“Power tends to corrupt, and absolute power corrupts absolutely…” though perhaps power only reveals corruption where it already exists.
As for absolute power, that’s another question, I think.
If ‘absolute’ refers to power over particular people at a particular time, including the power of life and death, then yes, history reflects that, but if ‘absolute power’ refers to omnipotence, then it corrupts not at all, since that only ever exists in God and He only ever exerts it for the good of his people.

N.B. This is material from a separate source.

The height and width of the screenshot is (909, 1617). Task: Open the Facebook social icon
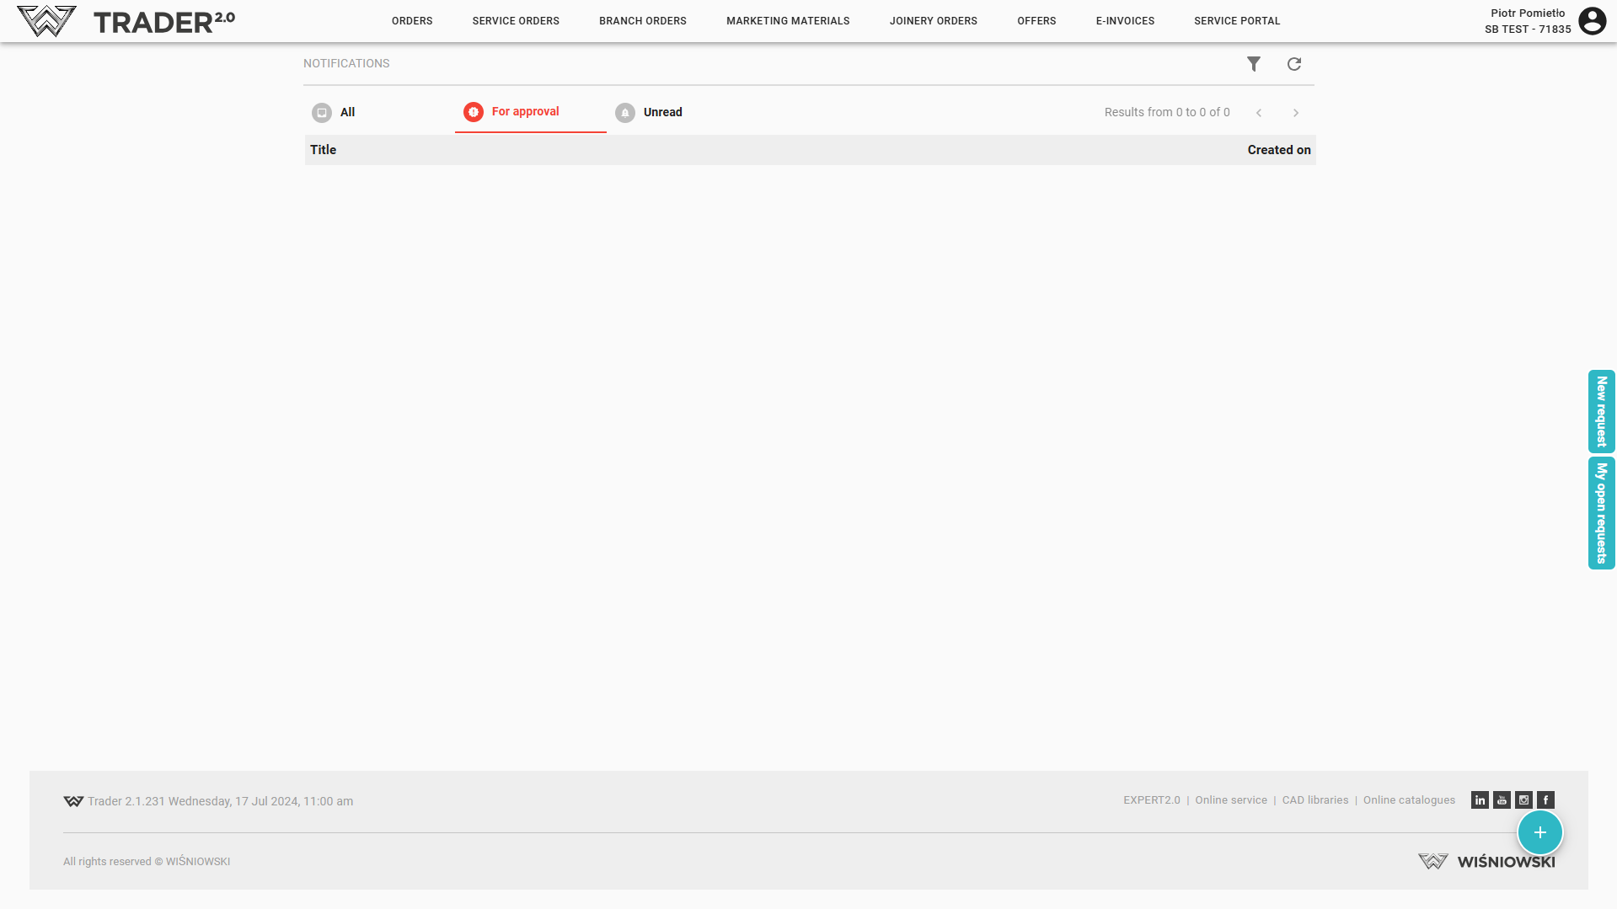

When Harriet Jones, member for Flydale North, in the wake of a failed alien plot to nuke planet Earth for profit, becomes Prime Minister of Britain she uses power well, until she defies the Doctor and orders the destruction of the fleeing Sycorax; an act of corruption, or a quite proper use of power in the interest of mankind? The Doctor thought it was the former and acted with six little words (don’t you think she looks tired?) to terminate Harriet’s Premiership.
That turned out to be an interesting exercise of power in itself when the removal of Ms Jones left a vacuum filled by Harry Saxon, whose corruption knew no bounds, but at least the Doctor would be present later to deal with the fallout of his actions, at least for a while.

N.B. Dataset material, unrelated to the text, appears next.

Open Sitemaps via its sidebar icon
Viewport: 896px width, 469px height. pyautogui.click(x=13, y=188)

Possessed with incredible knowledge and power, Who travels through time and space showing particular concern for we ‘apes’ (as #9 says) saving us time and again from our enemies and from ourselves. But ultimately he is like any man trying to plug leaks in a slowly crumbling dam.
Each action has a reaction, more dangerous enemies appear and his own power degenerates; he will eventually die and what happens to mankind when he is no longer here to rescue us?
Jesus, on the other hand, as one to whom all power is given, delegated it to men early in his ministry, a risk he was prepared to take for our good and, amazingly, for the glory of God. Later, at Pentecost, power filled his disciples in the person of the Holy Spirit, though that was power to serve well, even to die well and with the power of the Spirit’s presence came the power of Jesus’ promise; that he would be with his people ‘to the end of the age’ and beyond.
God, in absolute power and love is sovereign over all his creation, over man and the enemies of man including death, working for our good, not until he wears himself out or tires of us but even in that new heaven and earth that he has planned for us to share with him forever.
Paul encouraged the first century Christians of Rome with his confidence in God’s goodness and power.
He wrote, ‘And we know that in all things God works for the good of those who love him, who have been called according to his purpose…If God is for us, who can be against us? …Who shall separate us from the love of Christ? Shall trouble or hardship …or danger or sword? …No, in all these things we are more than conquerors through him who loved us. For I am convinced that neither death nor life … neither the present nor the future, nor any powers … nor anything else in all creation, will be able to separate us from the love of God that is in Christ Jesus our Lord.’